Directions - The first line of the entries below, the line containing "Edições Estrangeiras (449, 240)", and every line between them should be repeated exactly, and nothing else.

↓

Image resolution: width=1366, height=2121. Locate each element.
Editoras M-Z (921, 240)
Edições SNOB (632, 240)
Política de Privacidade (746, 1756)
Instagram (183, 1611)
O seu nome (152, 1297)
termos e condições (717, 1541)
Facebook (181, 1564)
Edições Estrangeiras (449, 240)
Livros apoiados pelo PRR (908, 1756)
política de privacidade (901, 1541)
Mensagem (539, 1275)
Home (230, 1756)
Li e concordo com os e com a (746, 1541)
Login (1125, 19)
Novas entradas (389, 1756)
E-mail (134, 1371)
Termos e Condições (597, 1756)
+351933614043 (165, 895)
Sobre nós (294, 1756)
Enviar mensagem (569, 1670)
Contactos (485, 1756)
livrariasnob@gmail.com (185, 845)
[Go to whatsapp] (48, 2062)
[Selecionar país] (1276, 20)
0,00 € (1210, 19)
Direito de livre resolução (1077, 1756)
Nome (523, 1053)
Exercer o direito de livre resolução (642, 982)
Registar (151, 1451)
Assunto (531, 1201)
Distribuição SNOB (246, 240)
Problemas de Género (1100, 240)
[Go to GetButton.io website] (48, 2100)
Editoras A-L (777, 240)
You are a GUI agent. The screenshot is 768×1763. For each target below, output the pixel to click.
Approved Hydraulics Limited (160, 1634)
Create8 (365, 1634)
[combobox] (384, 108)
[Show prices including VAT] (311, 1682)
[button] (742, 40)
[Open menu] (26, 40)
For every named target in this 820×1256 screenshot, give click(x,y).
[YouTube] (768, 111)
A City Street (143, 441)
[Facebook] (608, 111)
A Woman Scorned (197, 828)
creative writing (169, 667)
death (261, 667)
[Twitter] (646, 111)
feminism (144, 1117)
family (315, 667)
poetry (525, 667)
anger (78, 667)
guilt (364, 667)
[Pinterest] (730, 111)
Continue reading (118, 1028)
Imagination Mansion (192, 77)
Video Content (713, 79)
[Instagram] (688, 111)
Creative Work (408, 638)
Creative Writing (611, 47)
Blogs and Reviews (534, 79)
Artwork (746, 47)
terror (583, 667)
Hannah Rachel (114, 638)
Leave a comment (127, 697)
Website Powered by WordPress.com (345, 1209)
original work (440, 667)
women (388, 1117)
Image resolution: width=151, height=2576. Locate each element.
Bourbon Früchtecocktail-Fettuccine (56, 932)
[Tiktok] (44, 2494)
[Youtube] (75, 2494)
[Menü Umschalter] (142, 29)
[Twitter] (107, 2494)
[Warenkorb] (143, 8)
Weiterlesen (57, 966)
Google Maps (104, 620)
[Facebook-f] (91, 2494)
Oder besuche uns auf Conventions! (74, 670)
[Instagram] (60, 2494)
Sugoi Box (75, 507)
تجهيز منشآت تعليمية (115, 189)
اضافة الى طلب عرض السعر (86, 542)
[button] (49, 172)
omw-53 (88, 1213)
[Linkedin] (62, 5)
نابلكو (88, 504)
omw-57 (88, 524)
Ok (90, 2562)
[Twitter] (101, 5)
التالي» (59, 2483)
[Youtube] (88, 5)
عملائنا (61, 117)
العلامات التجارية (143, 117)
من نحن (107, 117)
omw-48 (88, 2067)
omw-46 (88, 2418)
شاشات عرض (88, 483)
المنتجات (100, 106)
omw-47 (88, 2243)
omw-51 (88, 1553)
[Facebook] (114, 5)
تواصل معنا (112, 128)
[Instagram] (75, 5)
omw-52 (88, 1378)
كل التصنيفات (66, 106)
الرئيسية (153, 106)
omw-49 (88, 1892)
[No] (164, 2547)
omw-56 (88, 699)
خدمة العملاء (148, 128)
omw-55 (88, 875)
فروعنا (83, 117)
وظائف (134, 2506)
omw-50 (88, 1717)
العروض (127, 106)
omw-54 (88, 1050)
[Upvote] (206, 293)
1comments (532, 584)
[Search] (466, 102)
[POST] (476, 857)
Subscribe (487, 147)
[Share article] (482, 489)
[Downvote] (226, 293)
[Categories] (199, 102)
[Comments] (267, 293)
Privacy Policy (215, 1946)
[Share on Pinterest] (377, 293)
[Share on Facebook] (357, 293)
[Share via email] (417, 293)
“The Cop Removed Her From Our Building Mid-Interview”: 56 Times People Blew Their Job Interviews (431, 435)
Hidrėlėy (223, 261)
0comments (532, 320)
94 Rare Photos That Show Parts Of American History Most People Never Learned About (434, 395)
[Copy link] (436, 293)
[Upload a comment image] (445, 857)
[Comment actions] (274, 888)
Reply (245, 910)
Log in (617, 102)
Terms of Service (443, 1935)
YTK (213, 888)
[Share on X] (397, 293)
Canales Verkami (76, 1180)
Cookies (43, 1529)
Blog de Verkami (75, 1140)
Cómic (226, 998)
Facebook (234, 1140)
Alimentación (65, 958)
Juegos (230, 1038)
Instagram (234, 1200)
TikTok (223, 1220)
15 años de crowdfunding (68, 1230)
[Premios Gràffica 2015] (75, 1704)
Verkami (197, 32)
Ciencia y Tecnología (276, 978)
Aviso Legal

↑

Solution to this task -
Image resolution: width=1366, height=2121. Locate each element.
Editoras M-Z (921, 240)
Edições SNOB (632, 240)
Política de Privacidade (746, 1756)
Instagram (183, 1611)
O seu nome (152, 1297)
termos e condições (717, 1541)
Facebook (181, 1564)
Edições Estrangeiras (449, 240)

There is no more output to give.